Ash Wednesday is a holy day in the Catholic Church (and some other religions), the beginning of Lent, 46 days before Easter Sunday. On Ash Wednesday, members of the church go to mass and palm fronds are burned, with the ashes smeared on the foreheads of the church members. Ash Wednesday is the first day of Lent, which is considered a period of repentence. Many Catholics give up something during Lent -- like candy for the children, meat for some adults -- as a sign of repentence for their sins, and sacrifice. Putting ashes on the forehead signifies repentence, a reminder that we will all return to ashes some day.

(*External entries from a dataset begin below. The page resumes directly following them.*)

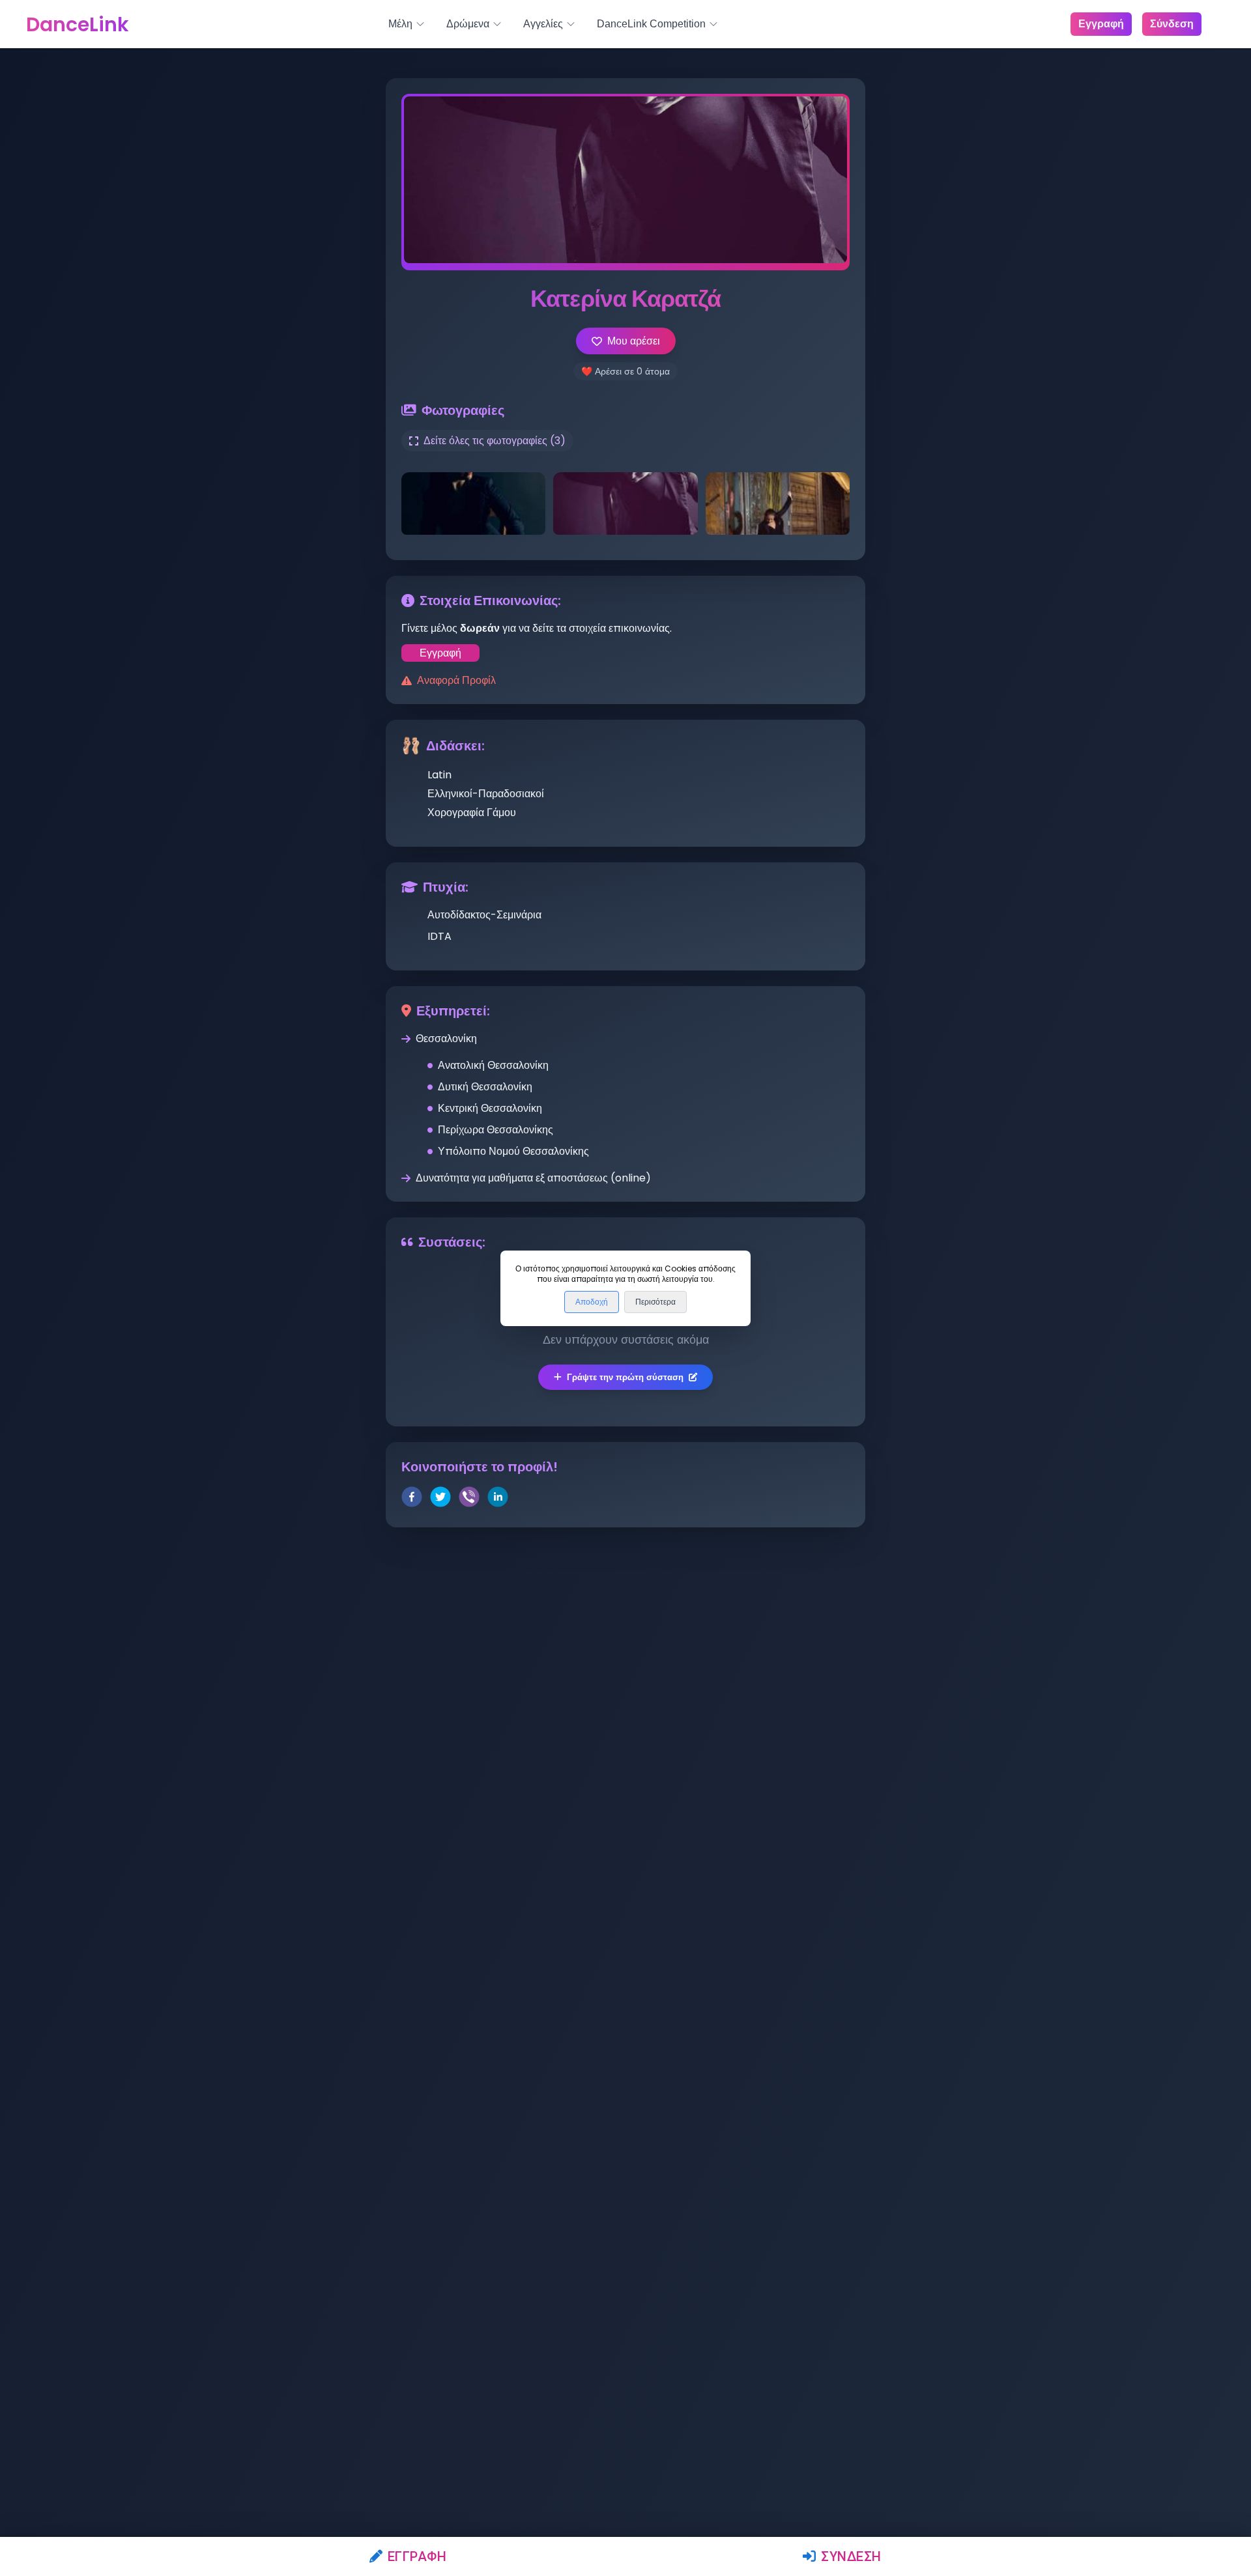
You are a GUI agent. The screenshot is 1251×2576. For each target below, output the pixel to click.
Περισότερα (655, 1302)
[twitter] (440, 1499)
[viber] (469, 1499)
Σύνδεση (851, 2556)
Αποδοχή (591, 1302)
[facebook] (411, 1499)
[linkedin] (497, 1499)
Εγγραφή (417, 2556)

Remember, O man, that you are dust, and unto dust you shall return. Genesis, 3:19
The days (and sometimes weeks) leading up to Ash Wednesday are celebrated in many countries, and notably in New Orleans, Lousiana, with a city-wide carnival, people dressing up in costumes and partying through the nights, parading through the streets, enjoying their last days of celebration before the 46-day period of Lent.
"Cajun" is a term that is used to refer to a certain group of people in southwest Lousiana. They originally moved from France to Canada, to an area known as Acadia, which included parts of Nova Scotia, Quebec, and Maine. When the English took over, the Cajuns were thrown out in what was called Le Grand Derangement, and many of them moved to Lousiana.

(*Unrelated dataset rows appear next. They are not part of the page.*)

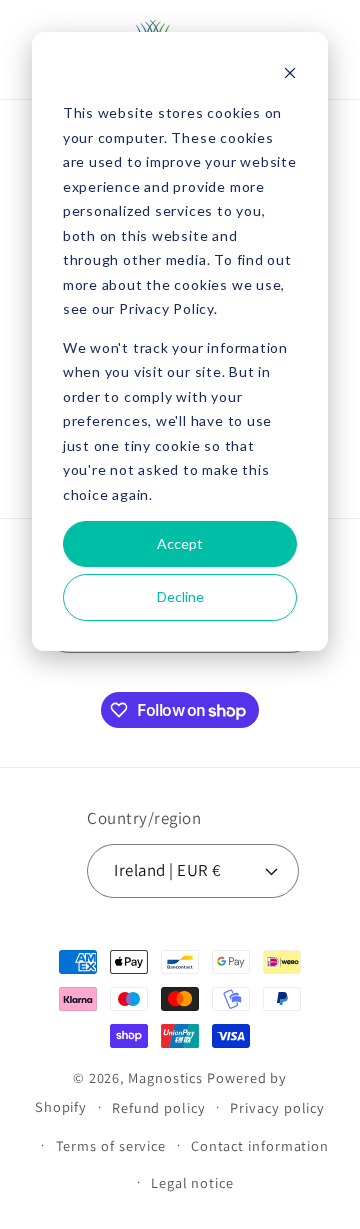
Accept (180, 543)
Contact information (260, 1145)
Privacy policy (277, 1107)
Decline (180, 596)
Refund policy (159, 1107)
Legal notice (192, 1182)
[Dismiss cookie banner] (290, 75)
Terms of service (111, 1145)
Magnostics (165, 1077)
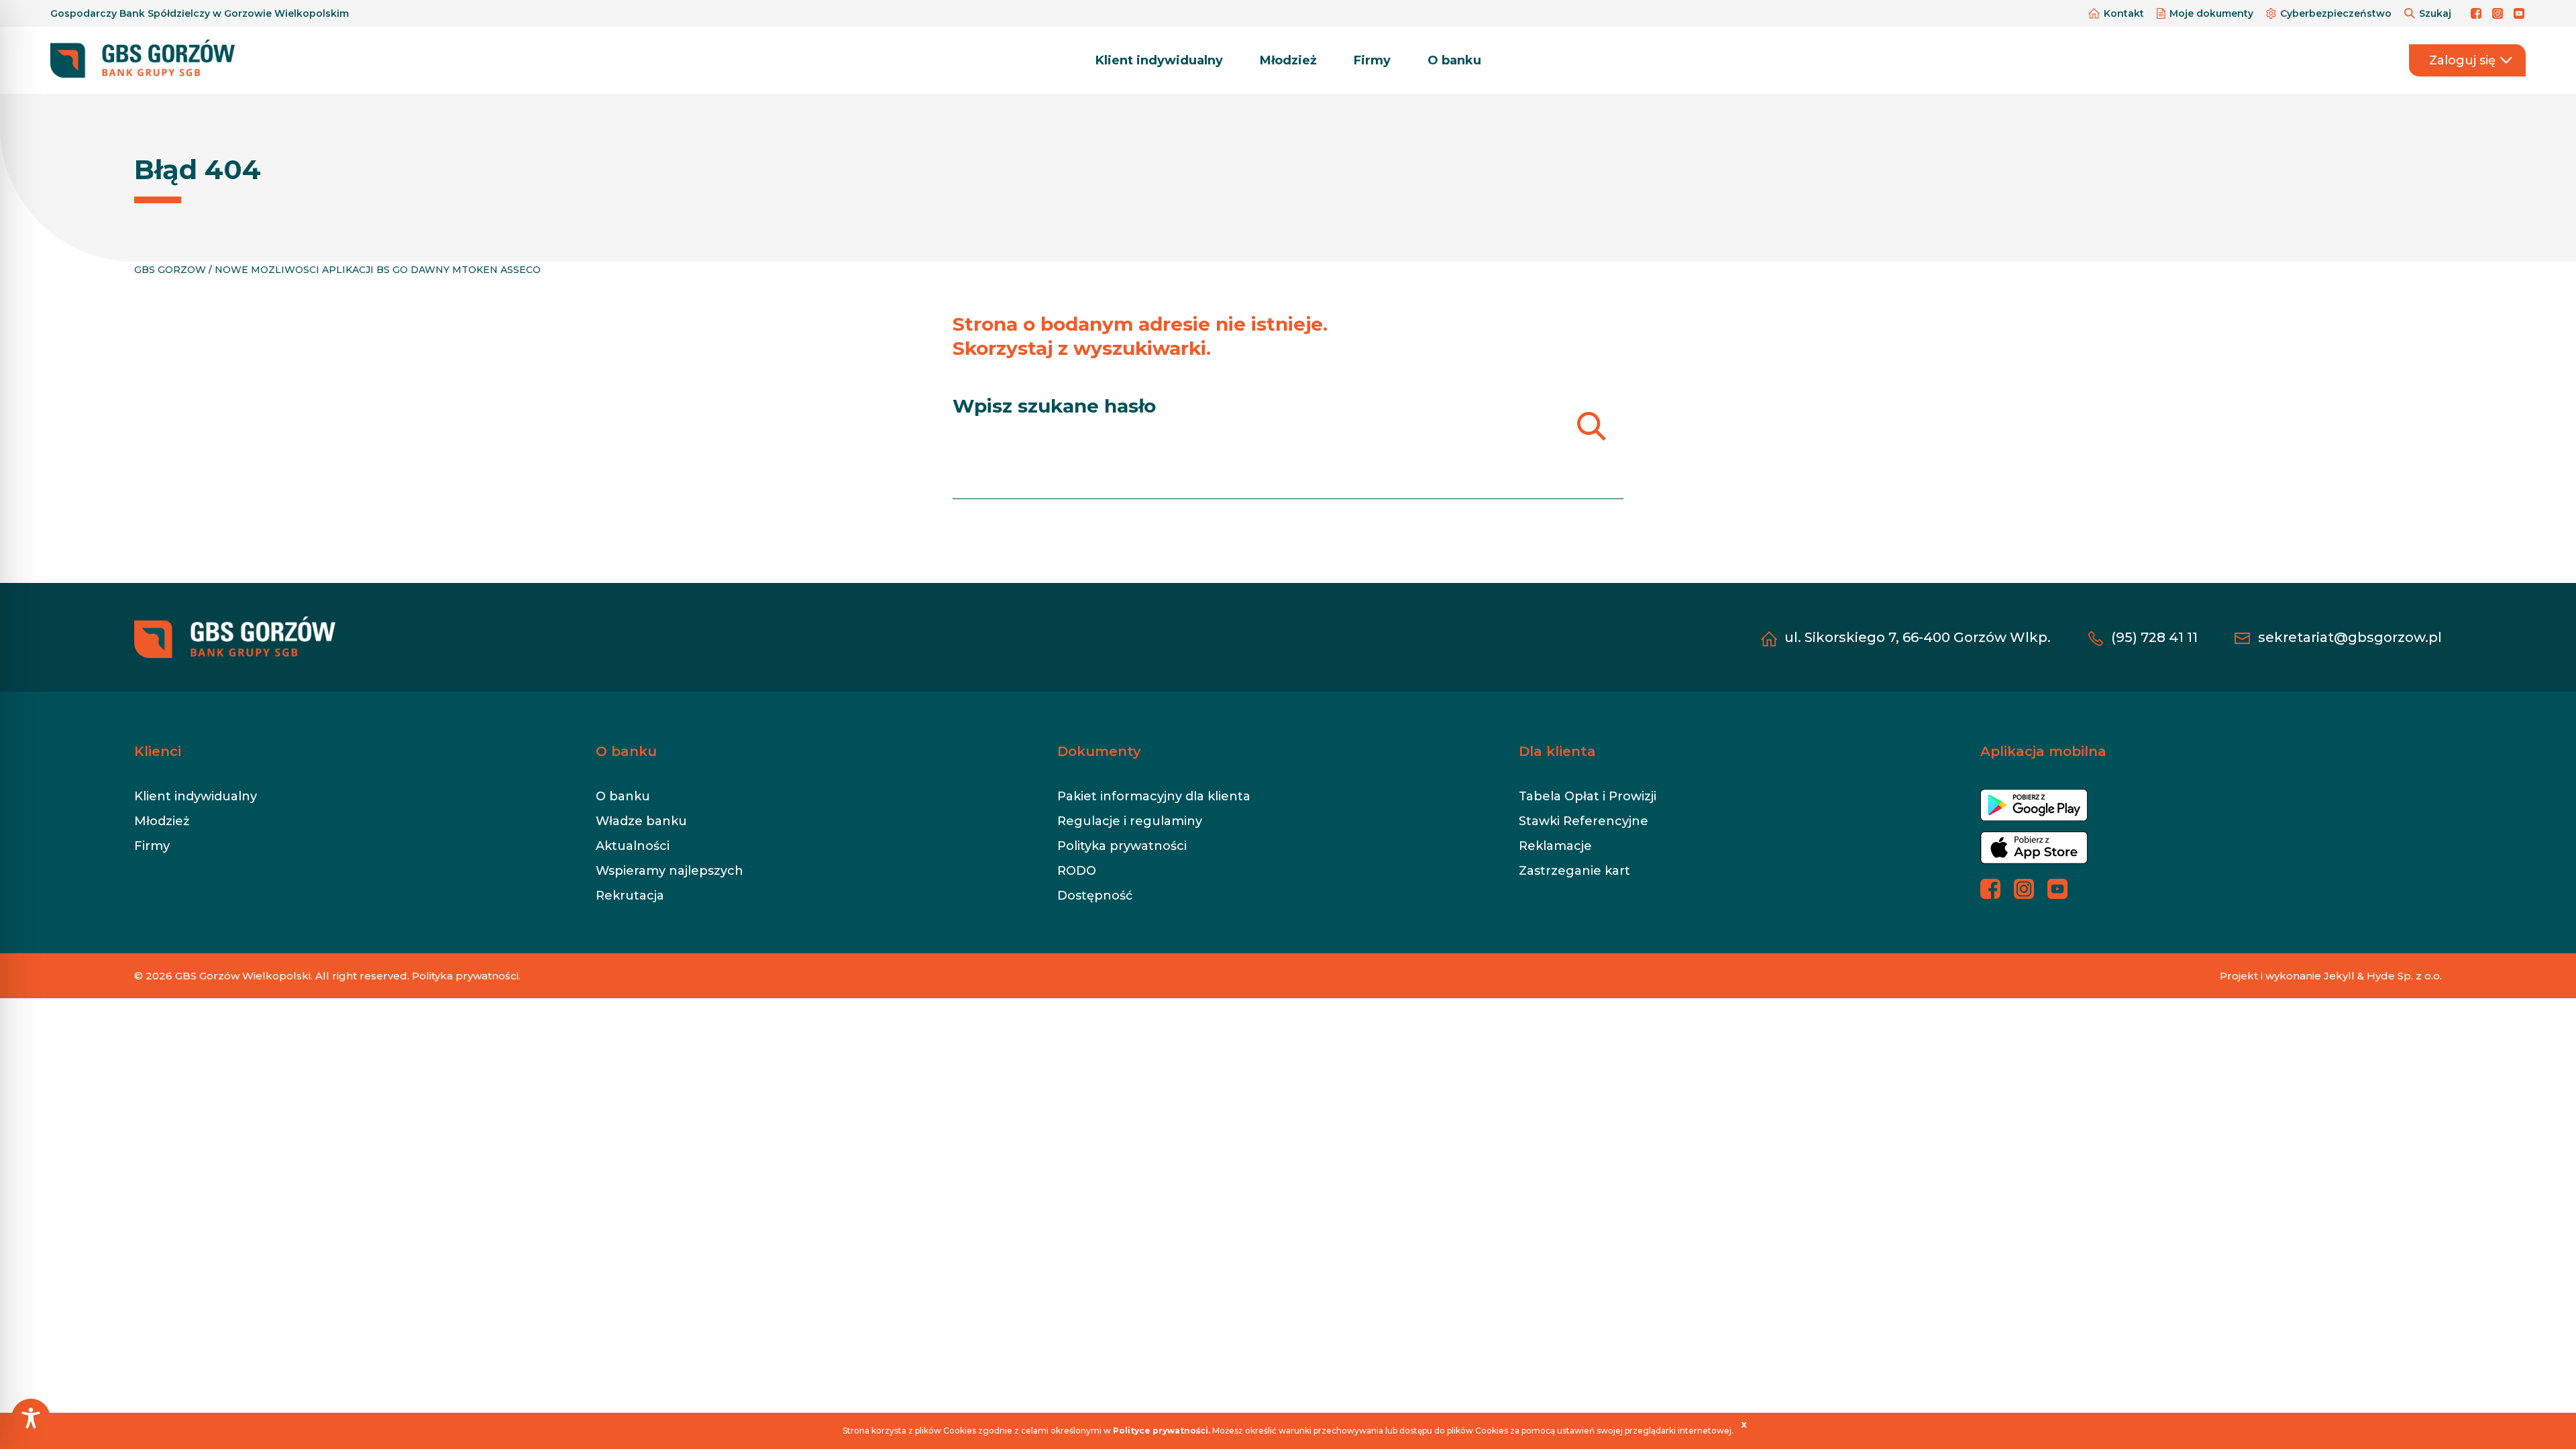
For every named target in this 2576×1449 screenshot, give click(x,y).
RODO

Once in Lousiana, the people of French origin intermarried with all the other groups in the area, and it is the product of those people who are called "Cajun." In that area of Lousiana, many of the people still speak French in their own homes, and observe their own unique culture, which is reflected in their food, language, and music. "Jolie Blon," is a cajun song known and preformed world-wide. It is sometimes called the Cajun National Anthem:
We all know about the parties in New Orleans, with the beads and the costumes. But did you know that in Polish-American communities around the country, today is celebrated by the making and eating of a Polish pastry called paczkis, like a jelly donut dipped in sugar. Ummmm. Happy Mardi Gras. Eat some donuts, they're good for you this one day out of the year. Even if you're not Polish.